Por otra parte, quizás lo cutre en España, que adolece de un secular complejo de inferioridad, sea a veces también una forma retorcida de chovinismo: el orgullo por lo que no tiene calidad, lo imperfecto, lo viejo, lo descuidado. De un bar cutre decimos que es auténtico, mientras que uno nuevo nos puede parecer que carece de alma. Pero para hacer de la necesidad virtud hay que tener, claro está, conciencia de lo cutre.

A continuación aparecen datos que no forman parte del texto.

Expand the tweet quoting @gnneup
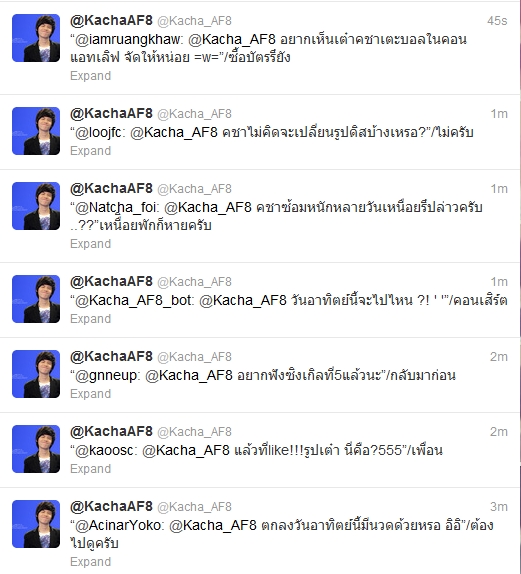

Sobre ser cutre a conciencia trata Vidas baratas. Elogio de lo cutre, un simpático ensayo de Alberto Olmos donde este concepto se desliga de algunos de los términos que se asocian o, directamente, se tratan como sinónimos (tacaño, miserable, pobre, descuidado, sucio o de mala calidad son los que contempla el diccionario de la Real Academia Española). Olmos trata de acorralar lo cutre diferenciándolo igualmente de lo cañí, cursi, hortera, costroso, rancio, rústico o kitsch, y pone su propia vida, que él mismo califica de cutre, para intentar atrapar la esencia del cutrerío, resumida en una duda existencial: por qué molestarse. Lo cutre se propone como desapego y desconfianza hacia los afanes y vanidades materiales, como expresión de una fe en la austeridad muy mesetaria. Asimismo, es el sino de cualquier artista sin dinero y entregado a su obra: la vida bohemia. El autor también relaciona el término con la nostalgia porque para él algo cutre a menudo es un objeto que ha dejado de fabricarse pero no de usarse, y en ese uso hay un vínculo sentimental hacia el pasado, una comunicación entre generaciones, una suerte de lealtad familiar. En Vidas baratas se pone de manifiesto lo correoso y subjetivo de este adjetivo (porque a veces retrata antes a quien lo usa que a lo que se califica como tal) y se demuestra su pertinencia para delimitar nuestra sociología.